Seguindo em frente, Freud postula que as memórias podem ser agrupadas em camadas em torno de um núcleo psíquico, e que durante a análise, cada vez que nos aproximamos desse foco, a resistência aumenta em grande escala. O indivíduo quer mudanças, mas parte dele(a) escapa a esta transformação e mudanças, porque entende ainda estar em certo equilíbrio com seus desacertos, espremendo uma relativa negação de seus impulsos instintivos, que o narcisismo visa manter vivos, principalmente, porque teme a incerteza dessa conversão. Os mecanismos humanos de defesa desenvolvidos contra os perigos, retornam na cura, esses arcabouços defensivos, tentam manter o controle, pela sexualidade e a agressividade natural e instintiva do nosso ser. Aqui, Carl Jung nos esclarece brilhantemente, “O que negamos nos submete, o que aceitamos, nos transforma, o que resistimos, persiste”. Esta frase resume magistralmente, a dinâmica entre o consciente e o inconsciente. Negar e resistir, é dar a algo uma classificação de maior relevância, a ponto de se tornar uma força orientadora da vida, por outro lado, acolher a realidade, liberta, nos permite redirecionar a vida positivamente. A resistência, só leva ao aprofundamento daquilo que não desejo enfrentar. Más, que em algum ponto da nossa trajetória será inevitável o confronto, ou então, não encontraremos a harmonia. O inconsciente e o mecanismo de repressão, ambos, dão origem ao fundamento das resistências durante a terapia.
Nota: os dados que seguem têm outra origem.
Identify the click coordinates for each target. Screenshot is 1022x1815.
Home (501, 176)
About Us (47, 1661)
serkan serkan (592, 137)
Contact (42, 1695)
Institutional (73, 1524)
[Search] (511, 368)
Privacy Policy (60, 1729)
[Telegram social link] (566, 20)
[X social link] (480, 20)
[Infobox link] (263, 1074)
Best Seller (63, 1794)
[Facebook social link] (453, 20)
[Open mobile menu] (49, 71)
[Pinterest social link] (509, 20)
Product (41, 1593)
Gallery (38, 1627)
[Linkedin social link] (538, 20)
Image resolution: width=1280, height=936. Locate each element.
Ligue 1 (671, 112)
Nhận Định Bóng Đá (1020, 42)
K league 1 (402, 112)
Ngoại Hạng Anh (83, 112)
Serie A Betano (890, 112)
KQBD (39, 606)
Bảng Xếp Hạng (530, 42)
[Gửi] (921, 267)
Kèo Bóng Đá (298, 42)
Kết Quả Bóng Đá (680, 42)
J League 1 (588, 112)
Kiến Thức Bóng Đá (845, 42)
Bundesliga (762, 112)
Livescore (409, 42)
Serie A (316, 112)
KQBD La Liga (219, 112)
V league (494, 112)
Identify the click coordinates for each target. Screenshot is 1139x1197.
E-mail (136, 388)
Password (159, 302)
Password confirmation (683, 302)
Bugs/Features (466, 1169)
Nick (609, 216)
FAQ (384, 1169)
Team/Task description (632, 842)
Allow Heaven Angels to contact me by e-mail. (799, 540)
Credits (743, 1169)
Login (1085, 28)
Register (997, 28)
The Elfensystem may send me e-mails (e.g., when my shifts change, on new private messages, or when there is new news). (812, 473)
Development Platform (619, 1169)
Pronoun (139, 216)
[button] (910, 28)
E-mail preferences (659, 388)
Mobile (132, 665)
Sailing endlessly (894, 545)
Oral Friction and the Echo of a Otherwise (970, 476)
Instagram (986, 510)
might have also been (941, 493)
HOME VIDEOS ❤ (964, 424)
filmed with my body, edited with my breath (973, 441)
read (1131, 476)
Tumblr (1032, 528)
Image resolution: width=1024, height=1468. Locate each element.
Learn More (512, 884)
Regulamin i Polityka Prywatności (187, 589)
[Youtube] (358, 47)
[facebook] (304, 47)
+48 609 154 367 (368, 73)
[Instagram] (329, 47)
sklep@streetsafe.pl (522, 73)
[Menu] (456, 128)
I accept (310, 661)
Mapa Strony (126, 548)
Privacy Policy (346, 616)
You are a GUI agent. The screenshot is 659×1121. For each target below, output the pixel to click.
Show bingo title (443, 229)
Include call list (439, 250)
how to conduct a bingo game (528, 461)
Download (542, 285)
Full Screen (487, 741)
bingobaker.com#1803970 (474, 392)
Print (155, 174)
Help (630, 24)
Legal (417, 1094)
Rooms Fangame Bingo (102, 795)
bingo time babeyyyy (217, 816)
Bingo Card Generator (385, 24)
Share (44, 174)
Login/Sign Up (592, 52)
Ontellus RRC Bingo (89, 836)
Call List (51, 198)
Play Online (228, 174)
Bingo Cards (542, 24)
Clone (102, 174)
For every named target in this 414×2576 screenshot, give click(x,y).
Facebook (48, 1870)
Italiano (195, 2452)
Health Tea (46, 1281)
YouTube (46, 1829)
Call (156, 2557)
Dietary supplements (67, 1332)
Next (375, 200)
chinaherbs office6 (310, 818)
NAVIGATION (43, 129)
Com o tempo, a psicanálise ampliou seu campo de estudo para analisar a personalidade 360º graus do paciente. A análise de caráter, se acopla como uma parte inevitável e desejável de todo tratamento analítico. À medida que a psicanálise se tornou mais rica, ampla e excitante, também se implicou mais enigmática, uma vez que a natureza da personalidade é um aspecto difícil de lidar. Isto é perfeitamente compreensível, se considerarmos que nossa estrutura é construída ao longo de nossas vidas, e, acima de tudo, que tem um propósito, de lidar da melhor maneira possível com as demandas internas e externas. O conceito de resiliência, não está exclusivamente ligado a uma chave que nos ajuda a encontrar uma solução para um problema, ou aquela verdade sobre o paciente que ele nem sequer conhece sobre si, ou um comportamento inato, que não estamos cientes de poder praticar, como Freud pensava no início. Pelo contrário, hoje em dia, está relacionado ao vínculo entre paciente e analista, onde o fenômeno é mais uma muralha à relação entre os dois, do que propriamente ao ''insight'' em si. Estas posições foram descritas especialmente por Bion, com sua ideia do ataque ao vínculo, e Meltzer, que define a resistência como algo que vai contra a intimidade, e a vincula à ausência de sonhos na sessão analítica.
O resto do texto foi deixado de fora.